G. Typing
time limit per test
2 seconds
memory limit per test
512 megabytes
input
standard input
output
standard output

Given a trie tree with $$$n$$$ nodes, with node $$$1$$$ as the root, and each node has a character on the edge to its parent, and the characters on the edges to the same parent are all different. The path from the root to each node represents a word, which is formed by concatenating the characters on the path. At each node $$$i$$$, there is a weight $$$c_i$$$, indicating the number of times the word represented by that node needs to be written.

You have a cache, and you can choose any number of words to put in the cache. When writing a word, it costs $$$a$$$ for each character. When a complete word is written, you can choose to end the current word and start spelling the next word. The cache will always suggest the word with the smallest lexicographical order that has the current written characters as a prefix, and at this point, you can spend $$$b$$$ to directly write out this word, and end the spelling of the current word, and start spelling the next word. Note that a string itself is also considered as its own prefix.

Find the minimum cost required to complete the spelling of all words on the trie tree.

Input

The first line contains three integers $$$n,a,b$$$ ($$$1\leq n\leq 2\times 10^5,0\leq a,b\leq 10^4$$$), representing the size of the trie tree, the cost of writing a character, and the cost of using the cache to write a word.

Next $$$n$$$ lines, where the $$$i$$$-th line first contains two integers $$$c_i,k_i$$$ ($$$0\leq c_i\leq 10^4,0\leq k_i \lt n$$$), representing the weight of the $$$i$$$-th node and the number of child nodes of the $$$i$$$-th node.

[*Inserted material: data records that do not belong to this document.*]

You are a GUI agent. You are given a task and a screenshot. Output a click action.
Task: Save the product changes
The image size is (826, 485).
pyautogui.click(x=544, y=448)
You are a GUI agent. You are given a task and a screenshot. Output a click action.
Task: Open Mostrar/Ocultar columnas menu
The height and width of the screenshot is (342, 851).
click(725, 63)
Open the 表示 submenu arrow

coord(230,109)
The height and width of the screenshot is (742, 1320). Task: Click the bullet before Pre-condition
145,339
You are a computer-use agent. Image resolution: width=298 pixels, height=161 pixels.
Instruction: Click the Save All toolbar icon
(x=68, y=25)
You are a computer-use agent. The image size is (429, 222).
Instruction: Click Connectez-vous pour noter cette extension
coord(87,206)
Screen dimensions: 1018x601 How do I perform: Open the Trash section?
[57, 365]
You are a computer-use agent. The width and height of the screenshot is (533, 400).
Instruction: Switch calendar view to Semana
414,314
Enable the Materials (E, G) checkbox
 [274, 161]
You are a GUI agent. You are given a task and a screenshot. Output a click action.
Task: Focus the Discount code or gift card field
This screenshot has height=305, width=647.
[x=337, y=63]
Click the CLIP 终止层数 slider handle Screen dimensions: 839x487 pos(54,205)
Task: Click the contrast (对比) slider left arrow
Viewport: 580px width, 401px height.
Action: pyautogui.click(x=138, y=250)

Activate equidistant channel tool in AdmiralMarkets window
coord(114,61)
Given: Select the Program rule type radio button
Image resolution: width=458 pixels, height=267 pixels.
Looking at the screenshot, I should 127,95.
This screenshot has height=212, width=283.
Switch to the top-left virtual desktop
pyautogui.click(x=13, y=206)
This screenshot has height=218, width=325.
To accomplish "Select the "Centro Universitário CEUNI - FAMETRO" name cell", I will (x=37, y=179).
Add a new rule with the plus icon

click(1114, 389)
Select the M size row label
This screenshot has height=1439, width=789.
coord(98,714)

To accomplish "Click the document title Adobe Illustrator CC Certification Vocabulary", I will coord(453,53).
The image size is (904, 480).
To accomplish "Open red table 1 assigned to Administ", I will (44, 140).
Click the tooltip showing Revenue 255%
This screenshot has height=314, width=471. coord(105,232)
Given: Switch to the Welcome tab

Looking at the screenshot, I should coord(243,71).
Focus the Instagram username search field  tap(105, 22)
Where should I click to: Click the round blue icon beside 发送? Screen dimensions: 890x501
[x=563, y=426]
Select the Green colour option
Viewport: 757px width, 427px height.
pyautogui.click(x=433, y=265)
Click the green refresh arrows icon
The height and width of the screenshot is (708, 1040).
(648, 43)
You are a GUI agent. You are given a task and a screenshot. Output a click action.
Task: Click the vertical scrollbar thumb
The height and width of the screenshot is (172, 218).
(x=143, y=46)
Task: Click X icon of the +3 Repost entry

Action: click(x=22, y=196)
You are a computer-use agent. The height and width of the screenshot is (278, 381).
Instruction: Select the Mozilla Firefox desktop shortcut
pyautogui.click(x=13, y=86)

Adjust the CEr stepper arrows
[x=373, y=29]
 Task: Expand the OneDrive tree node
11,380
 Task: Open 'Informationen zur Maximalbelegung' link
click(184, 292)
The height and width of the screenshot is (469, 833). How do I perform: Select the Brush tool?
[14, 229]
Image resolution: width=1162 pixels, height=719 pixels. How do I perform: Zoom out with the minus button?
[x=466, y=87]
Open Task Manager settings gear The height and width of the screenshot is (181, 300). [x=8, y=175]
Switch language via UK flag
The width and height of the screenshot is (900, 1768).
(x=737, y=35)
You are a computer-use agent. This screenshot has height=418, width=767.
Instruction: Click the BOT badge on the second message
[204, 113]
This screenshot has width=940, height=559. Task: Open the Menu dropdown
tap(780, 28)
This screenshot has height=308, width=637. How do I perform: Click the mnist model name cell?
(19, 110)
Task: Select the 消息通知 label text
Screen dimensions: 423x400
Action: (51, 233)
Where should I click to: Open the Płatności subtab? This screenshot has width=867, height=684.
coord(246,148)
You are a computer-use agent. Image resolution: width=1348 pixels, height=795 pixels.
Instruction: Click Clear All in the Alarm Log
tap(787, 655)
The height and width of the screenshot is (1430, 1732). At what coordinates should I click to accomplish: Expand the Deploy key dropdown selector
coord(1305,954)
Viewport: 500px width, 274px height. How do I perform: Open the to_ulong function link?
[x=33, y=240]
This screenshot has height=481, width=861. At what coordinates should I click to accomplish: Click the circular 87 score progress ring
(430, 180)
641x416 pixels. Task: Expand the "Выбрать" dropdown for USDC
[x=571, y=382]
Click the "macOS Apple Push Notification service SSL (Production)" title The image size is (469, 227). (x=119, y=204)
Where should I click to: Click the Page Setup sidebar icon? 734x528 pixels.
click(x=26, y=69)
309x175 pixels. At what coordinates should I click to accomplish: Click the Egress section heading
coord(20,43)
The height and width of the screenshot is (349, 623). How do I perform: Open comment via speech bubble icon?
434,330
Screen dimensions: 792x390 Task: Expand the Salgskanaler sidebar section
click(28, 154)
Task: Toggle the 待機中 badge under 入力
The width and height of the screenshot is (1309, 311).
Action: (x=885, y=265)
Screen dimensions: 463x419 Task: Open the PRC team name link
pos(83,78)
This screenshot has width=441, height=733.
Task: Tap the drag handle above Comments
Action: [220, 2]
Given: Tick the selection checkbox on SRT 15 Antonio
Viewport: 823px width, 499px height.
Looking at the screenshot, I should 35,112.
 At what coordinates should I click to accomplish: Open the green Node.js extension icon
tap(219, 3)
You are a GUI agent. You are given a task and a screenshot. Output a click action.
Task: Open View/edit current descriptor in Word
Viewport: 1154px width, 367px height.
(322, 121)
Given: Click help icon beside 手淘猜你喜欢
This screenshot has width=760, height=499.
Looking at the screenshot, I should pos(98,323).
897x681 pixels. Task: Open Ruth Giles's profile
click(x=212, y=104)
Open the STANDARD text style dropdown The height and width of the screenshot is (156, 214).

Next, input $$$k_i$$$ integers $$$son_{i,1},son_{i,2},\ldots,son_{i,k_i}$$$, representing the numbers of the child nodes of the $$$i$$$-th node, given in increasing order of lexicographical order between the characters on the edge from the $$$i$$$-th node to the child nodes.

It is ensured that $$$c_1=0$$$.

Output

Output a single integer, representing the minimum cost required to complete the spelling of all words on the trie tree.

Example
Input
4 2 3
0 2 3 2
3 0
2 1 4
4 0
Output
22
Note

The explanation to the sample test case is as follows.

Assume that the edges to the child nodes of each node are encoded by $$$a,b,\ldots$$$ in lexicographic order from small to large. The optimal solution is to put $$$aa$$$ in the cache, so $$$aa$$$ can be typed out using prompts at a cost of $$$3\times 4$$$, and both $$$a$$$ and $$$b$$$ are typed out directly. The total cost is $$$3\times 4+2\times 1\times 2+2\times 1\times 3=22$$$.